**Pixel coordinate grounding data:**

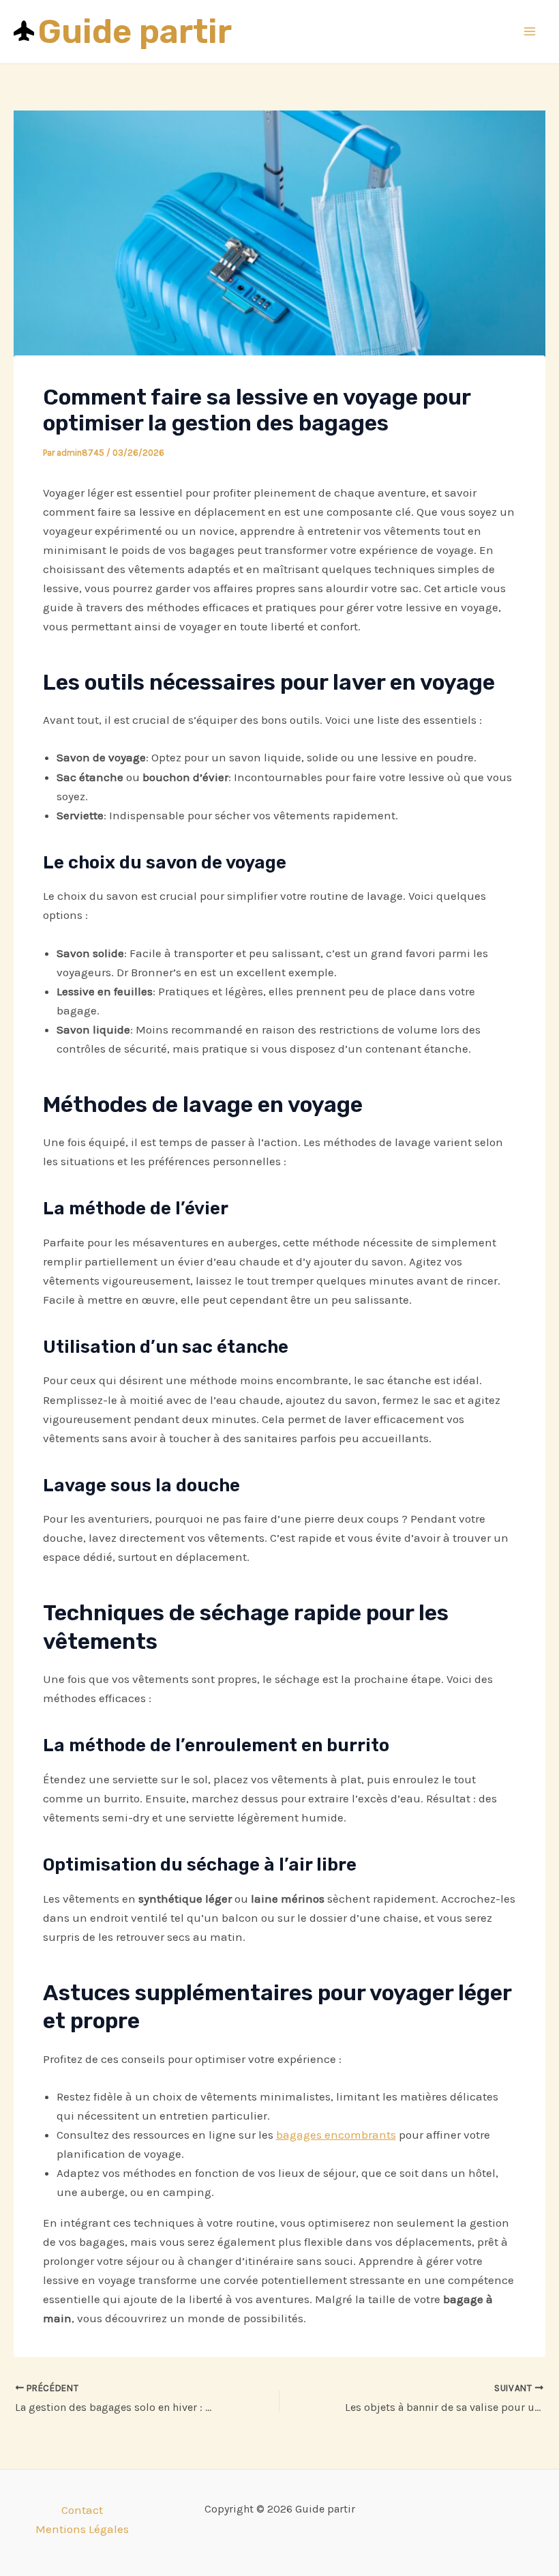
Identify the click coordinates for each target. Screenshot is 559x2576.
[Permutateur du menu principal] (530, 32)
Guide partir (134, 31)
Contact (82, 2510)
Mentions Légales (82, 2529)
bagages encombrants (336, 2134)
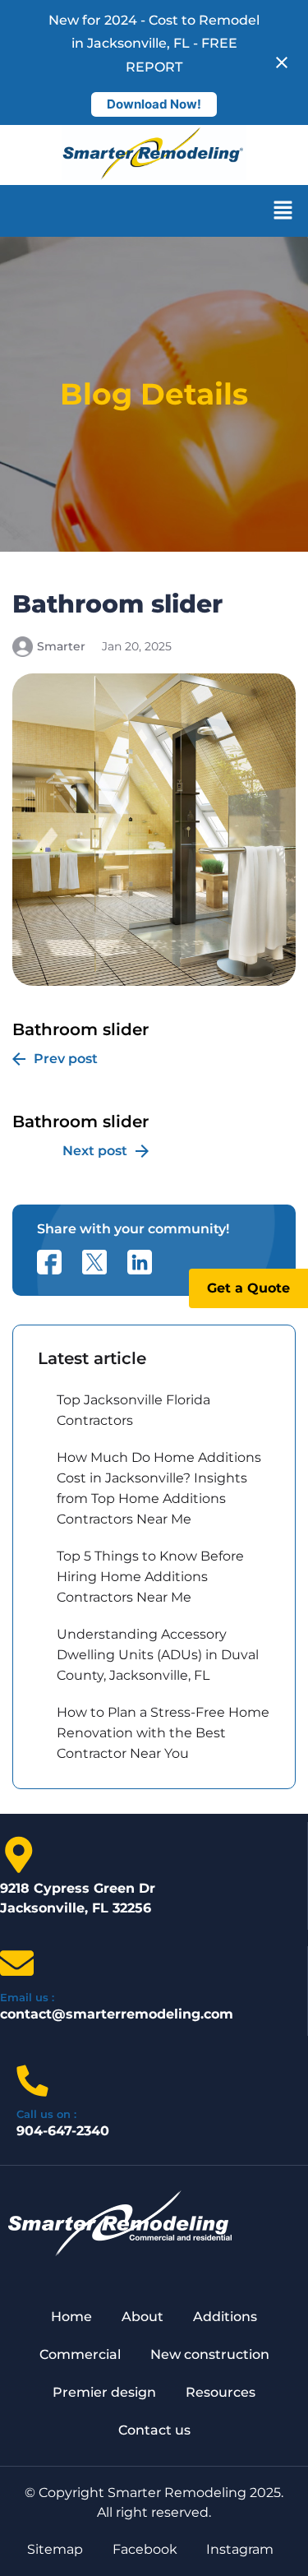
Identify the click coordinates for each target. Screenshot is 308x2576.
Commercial (80, 2354)
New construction (209, 2354)
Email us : (27, 1997)
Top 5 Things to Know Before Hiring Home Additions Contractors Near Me (150, 1576)
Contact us (154, 2430)
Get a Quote (248, 1288)
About (142, 2316)
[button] (283, 211)
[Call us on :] (32, 2081)
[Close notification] (282, 62)
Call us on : (46, 2113)
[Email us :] (17, 1963)
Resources (220, 2392)
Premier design (104, 2392)
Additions (225, 2316)
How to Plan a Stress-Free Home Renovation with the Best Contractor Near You (163, 1732)
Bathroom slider (80, 1043)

**WORK REQUIRED:** Write out all the records exactly, omitting the images.

**RESULT:**
Identify the click coordinates for each target. Screenshot is 559x2576.
[Permutateur du menu principal] (530, 32)
Guide partir (134, 31)
Contact (82, 2510)
Mentions Légales (82, 2529)
bagages encombrants (336, 2134)
Identify the click coordinates for each target. Screenshot is 308x2576.
Commercial (80, 2354)
New construction (209, 2354)
Email us : (27, 1997)
Top 5 Things to Know Before Hiring Home Additions Contractors Near Me (150, 1576)
Contact us (154, 2430)
Get a Quote (248, 1288)
About (142, 2316)
[button] (283, 211)
[Call us on :] (32, 2081)
[Close notification] (282, 62)
Call us on : (46, 2113)
[Email us :] (17, 1963)
Resources (220, 2392)
Premier design (104, 2392)
Additions (225, 2316)
How to Plan a Stress-Free Home Renovation with the Best Contractor Near You (163, 1732)
Bathroom slider (80, 1043)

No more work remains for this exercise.